The GRFP recognizes graduate students who are advancing research and teaching within the fields of science, technology, engineering and mathematics. Hughey, whose background is in biomolecular engineering, was selected from more than 12,000 applicants.
“I am quite proud of him. We are very much invested in him, and he is well deserving of this award,” said Cooduvalli Shashikant, co-director of the bioinformatics and genomics graduate program.Hughey has been working toward this moment since his undergraduate studies and considers this opportunity a dream come true.
“Helping people is what drives my passion for research, and the GRF will benefit my career and enable me to help people to the best of my ability,” Hughey said. “The National Science Foundation and I believe in promoting diversity in every field, and I hope I can show young people, who identify with my background, that they can do it.”
For the five-year fellowship, Hughey will focus on investigating complex trait mechanisms through genomic data integration. The goal of his work is to use statistical methods to integrate genomic data types to implicate genes that influence disease risk and also reveal underlying mechanisms for diseases.
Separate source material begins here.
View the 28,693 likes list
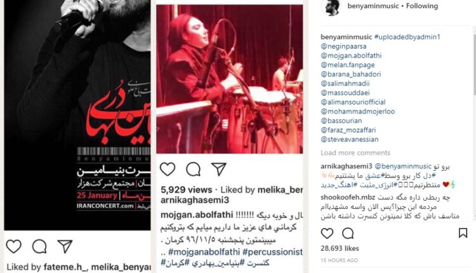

Hughey's advisor sees the widespread impact this fellowship could have on the field.
“Big datasets, as generated by DNA-sequencing technologies, have revolutionized modern biology and medicine. Our lab develops learning methods that can more effectively analyze and interpret these datasets. Through the support of the NSF's fellowship, Jordan will develop innovative approaches, which can help better understand how disease develops in each patient, and identify personalized drugs and therapies for more effective treatment,” said Dajiang Liu, assistant professor of public health sciences.
“I am delighted and excited that Jordan is the recipient of an NSF Fellowship,” said Vernon M. Chinchilli, distinguished professor and chair of the Department of Public Health Sciences. “It is the first such award for a graduate student whose advisor has a primary faculty appointment in the Department of Public Health Sciences. The research work in genomics and statistical genetics that Jordan and Dr. Liu are performing is cutting-edge, and I look forward to reading the research reports that they develop.”